Rainbows from God

Twice, when I doubted, God showed me twin rainbows in the sky to remind me that He keeps His promises...I want to remember how much I have been blessed with...

Name:
Location: Singapore

Daughter of God Wife of Andrew Mother of Faith, Joy & Peace

Thursday, November 30, 2006

Dream BIG...becoming BIGGER!

Started on a dressmaking course 16 weeks ago. I started off wanting only to learn how to sew -- literally just putting two pieces of fabric together and join them up with a sewing machine. I didn't even know how to use a sewing machine...and didn't believe it would be easy for me to learn how to.

Over the last 16 weeeks, I've learnt

- how to take measurements for dressmaking;

- how to draw my own flat patterns for dressmaking;

- how to operate a sewing machine -- and own one :) ;

- quality and characteristics of different kinds of fabric, how to handle them with what kind of notions;

- made 2 dresses for myself, 1 skort and 1 cloth diaper for my little girl, and am still working on more sewing projects.

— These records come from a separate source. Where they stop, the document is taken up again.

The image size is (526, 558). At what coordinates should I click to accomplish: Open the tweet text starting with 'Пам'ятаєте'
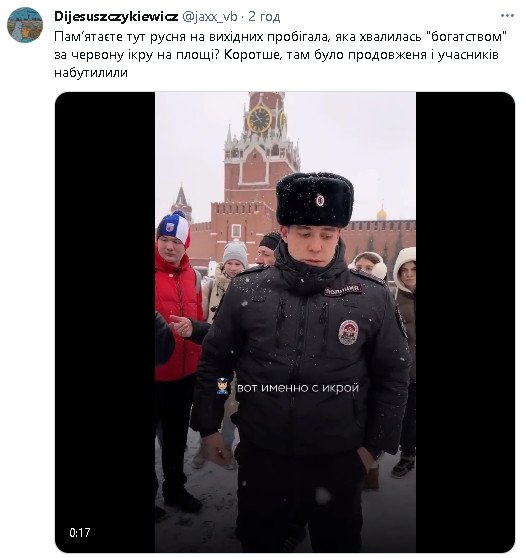281,54
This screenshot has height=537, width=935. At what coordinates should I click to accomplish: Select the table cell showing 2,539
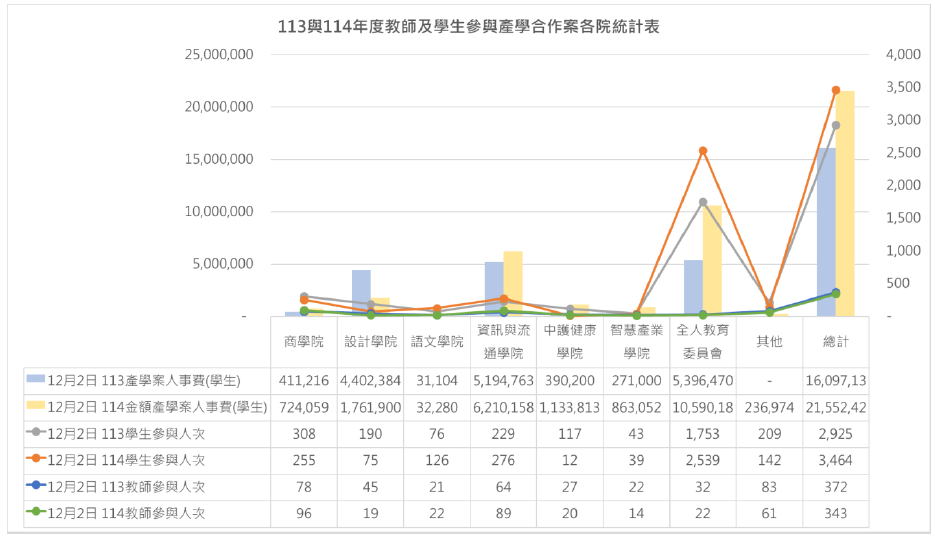click(703, 460)
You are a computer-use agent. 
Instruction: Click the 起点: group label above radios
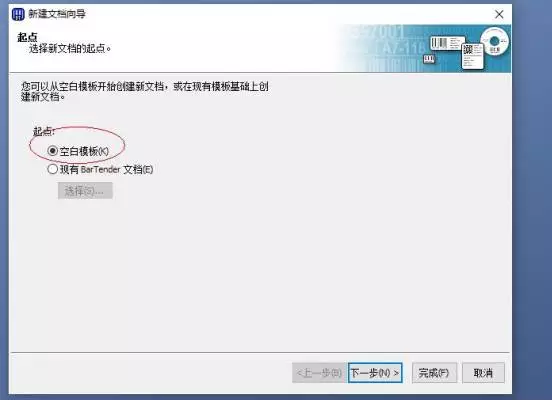point(44,131)
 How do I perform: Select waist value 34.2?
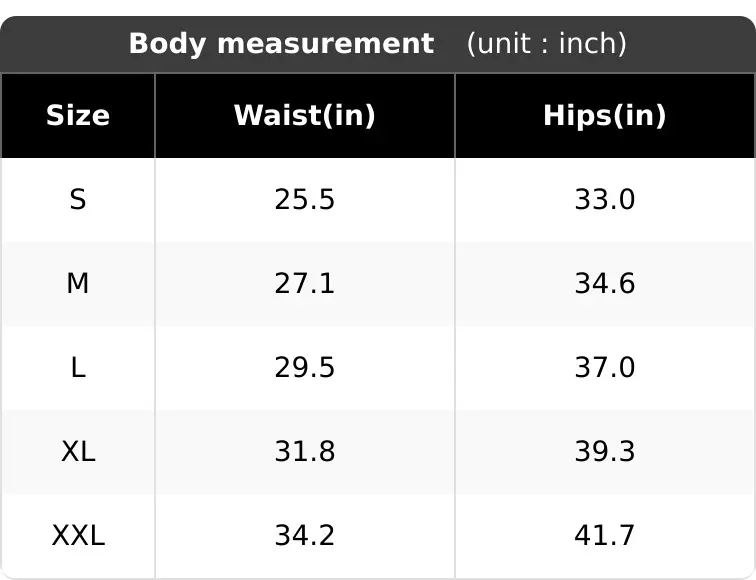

Didn't know I could be so hooked on sewing. :)

It is up to myself how far I want to pursue this interest -- I want to build this business. ;p I want to learn how to draw. I want to learn how to design. I want to learn how to teach others how to do it and instill the same passion in them. It might take me years, but I want to do it.

In everything I do and enjoy, I see God's presence in it. I don't believe that we always need to suffer or feel strained if we're doing something that glorifies God's name; otherwise we might be deemed as not having put enough effort. I don't believe that God, family, work and passion for something have to be separated.

I believe that all fruits of joyful labour is loved by God. And it is enough that only God appreciates. :)

Thursday, November 02, 2006

简单的幸福

自从有了彤彤,我已经没什么自己的时间了。最近迷上了缝纫,我更加没空了。虽然如此,我每天都过得很开心、很充实、很有成就感。每一天都是充满着感恩的。

感谢天父赐我的能力,让我当个好内助、好妈妈。:)

家和...难?

从小最大的愿望就是家里的人都能和和气气地说话;不为无畏的事生气。这,在我成长的家庭里,似乎还是很难的。

不能够放下以自我为中心的感受,哪能有空隙去包容、关怀别人的忧虑及伤痛呢?

短短的一辈子就要经历多少回生离死别?谁是谁非到了最后那一刻到底有多重要?